**APPLY WHAT YOU READ:**
1. In the fishing report, through what date has WDFW extended spring chinook fishing on the Yakima River stretch?
2. Repeat the part of the fishing report starting with "Bluegill fishermen are" and going on through "Sacheen and Silver.".
3. Which lakes does the fishing report name as places where bluegill fishermen are casting along the shore?

**SELECTED TEXT:**
· · · · · · ·

Citing the late arrival of this year’s run, WDFW has extended spring chinook fishing through July 31 on the 20-mile stretch of the Yakima River between the Interstate 82 Bridge in Union Gap to the Burlington Northern Railroad Bridge 500 feet downstream from Roza Dam. Fishing has been good for springers in that stretch.
Bluegill fishermen are having a ball casting along the shore at lakes such as Silver, Loon, Fernan, Hayden and Waitts. Almost every Inland Empire and north Idaho lake not managed as a put-and-take trout water has a good population of bluegill and fishing is just now getting good. For perch, go a little deeper, and also try lakes such as Diamond, Jump-Off-Joe, Sacheen and Silver.
Deer Lake bass are still active but have moved out from the docks into the shallow weeds nearby.
Walleye anglers are having some excellent days between China Bend and the Northport campground on Lake Roosevelt, though the fish aren’t real big. Jigging has been best, but the Norisada Blade Bait is also popular. The current is strong and fish are holding in about 36 feet of water. Other sections of Roosevelt have also been productive, with good reports coming from Kettle Falls, Keller and Porcupine Bay.
Chad Jackson, WDFW Columbia Basin district fish biologist, said fishing for walleye, largemouth and smallmouth bass is good at Moses Lake, Banks Lake and Potholes. All three also have populations of bluegill, crappie and perch.

· · · · · · ·

**AVAILABLE DATA:**

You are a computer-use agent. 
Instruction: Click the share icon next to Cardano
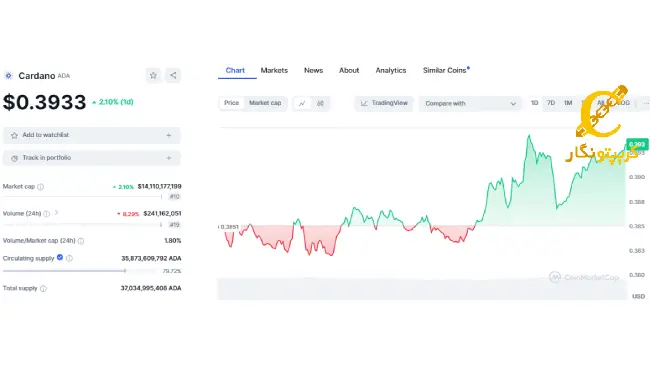(x=173, y=75)
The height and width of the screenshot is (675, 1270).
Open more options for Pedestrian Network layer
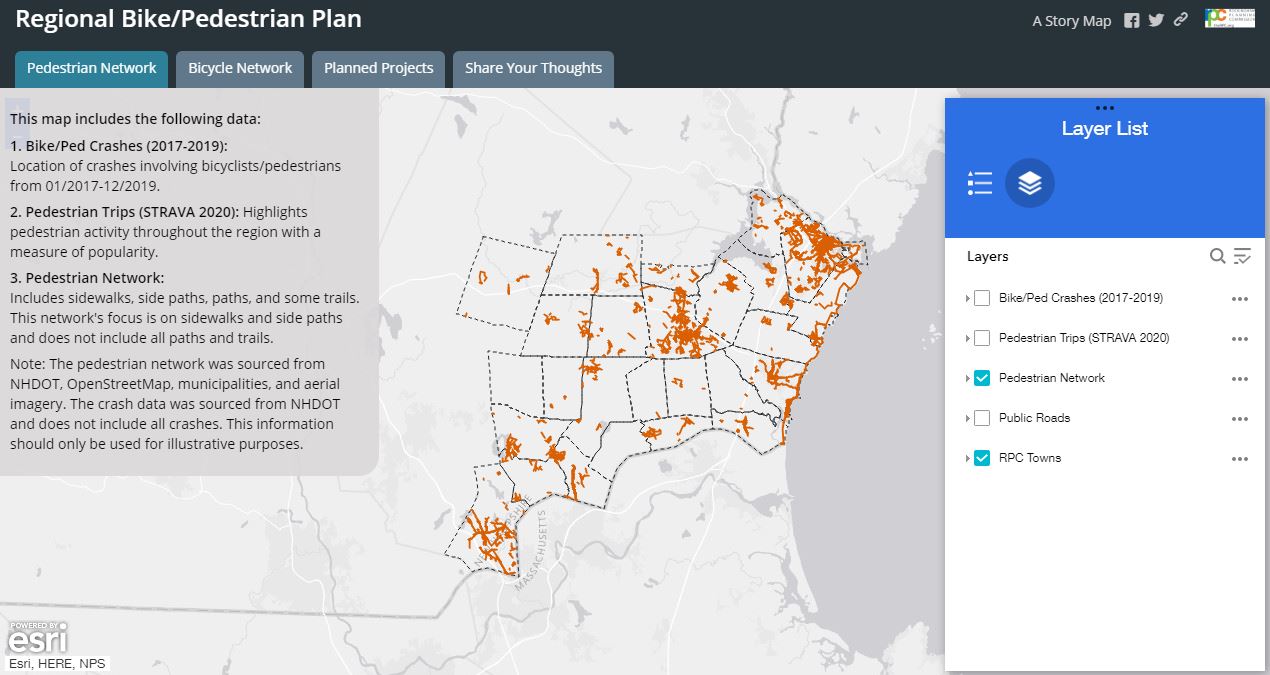click(1240, 379)
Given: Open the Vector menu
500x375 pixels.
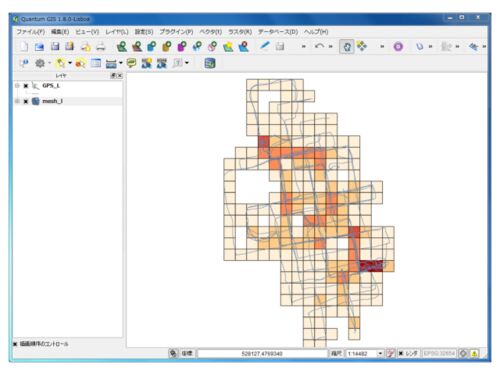Looking at the screenshot, I should coord(211,32).
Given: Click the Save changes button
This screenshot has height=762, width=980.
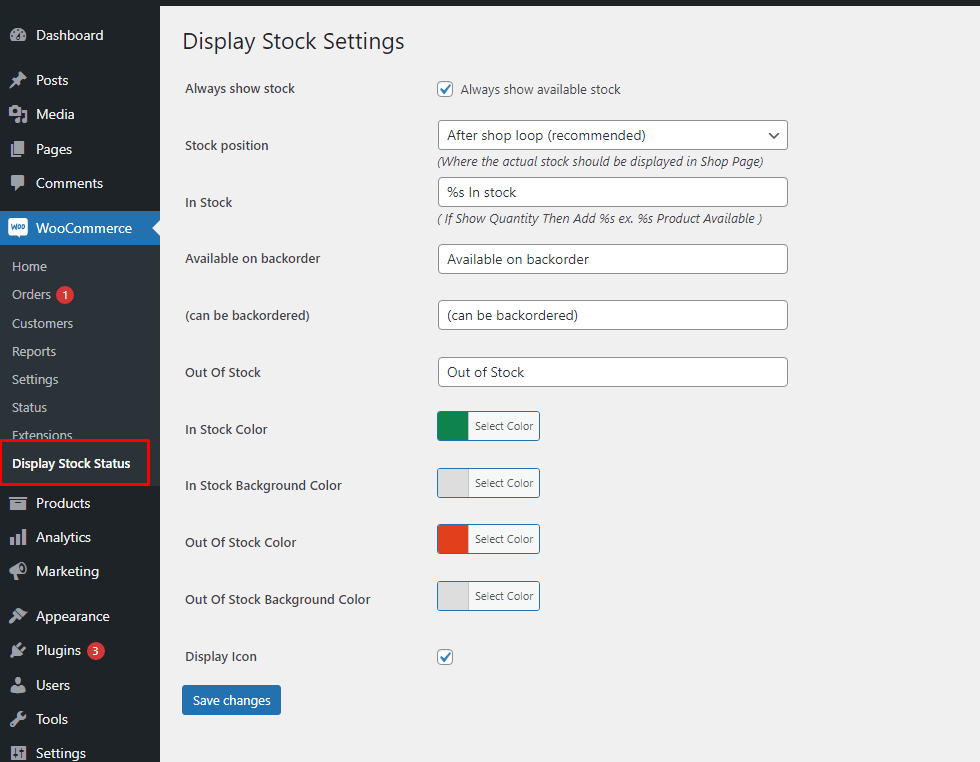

· · · · · · ·

**COMPLETED EXERCISE:**
1. July 31

2.
Bluegill fishermen are having a ball casting along the shore at lakes such as Silver, Loon, Fernan, Hayden and Waitts. Almost every Inland Empire and north Idaho lake not managed as a put-and-take trout water has a good population of bluegill and fishing is just now getting good. For perch, go a little deeper, and also try lakes such as Diamond, Jump-Off-Joe, Sacheen and Silver.

3. Silver, Loon, Fernan, Hayden and Waitts